*** Data to examine ***

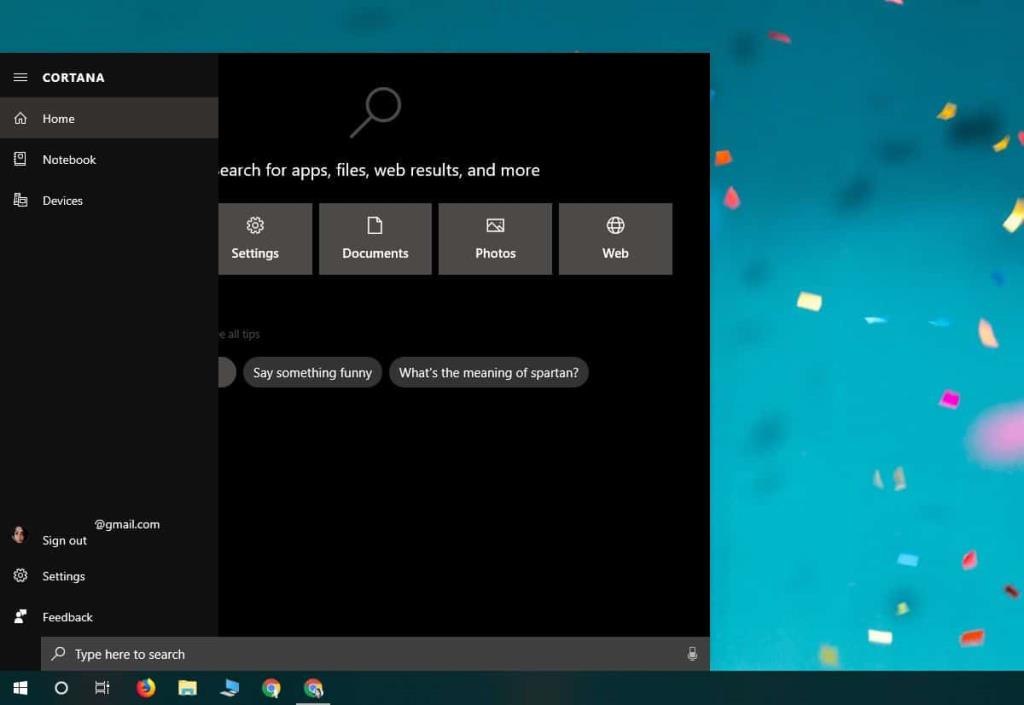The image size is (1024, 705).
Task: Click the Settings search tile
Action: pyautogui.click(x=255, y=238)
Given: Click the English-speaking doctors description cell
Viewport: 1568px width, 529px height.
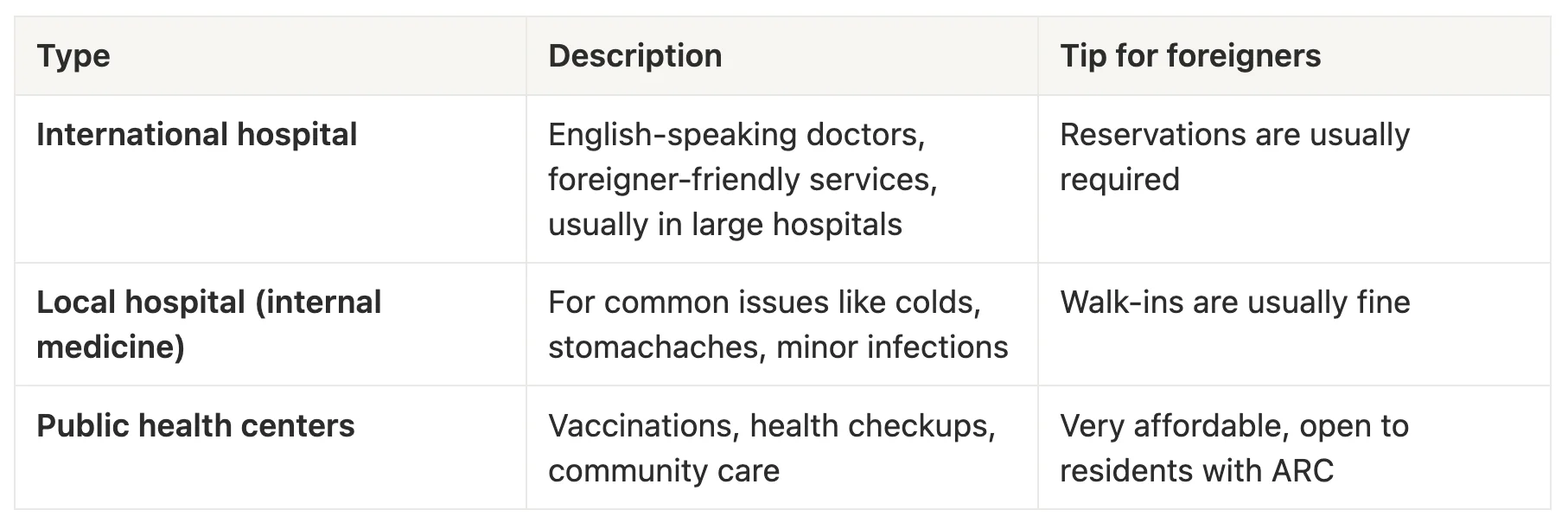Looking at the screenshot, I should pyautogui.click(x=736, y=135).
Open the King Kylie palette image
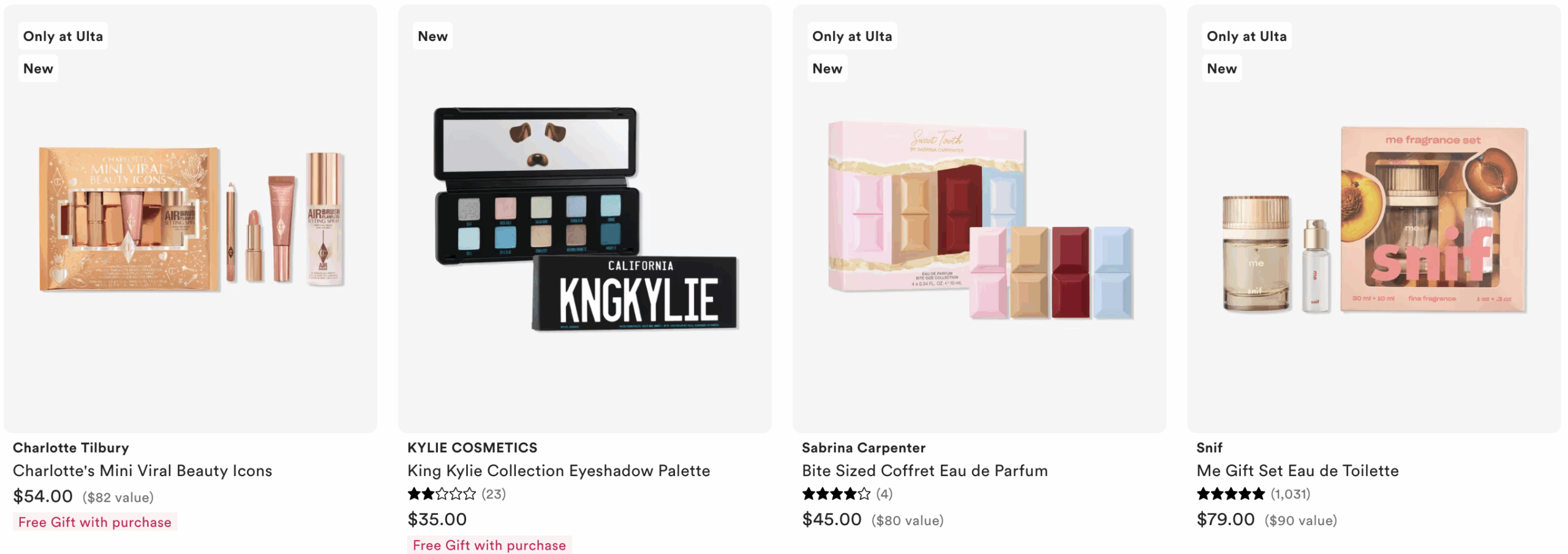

***

### Task
Copy the lines exactly. Start at the line with "Viewport: 1568px width, 529px height.", end at the last line above, include both, and omit all pictures.

### Result below
Viewport: 1568px width, 529px height.
Looking at the screenshot, I should pyautogui.click(x=736, y=135).
Open the King Kylie palette image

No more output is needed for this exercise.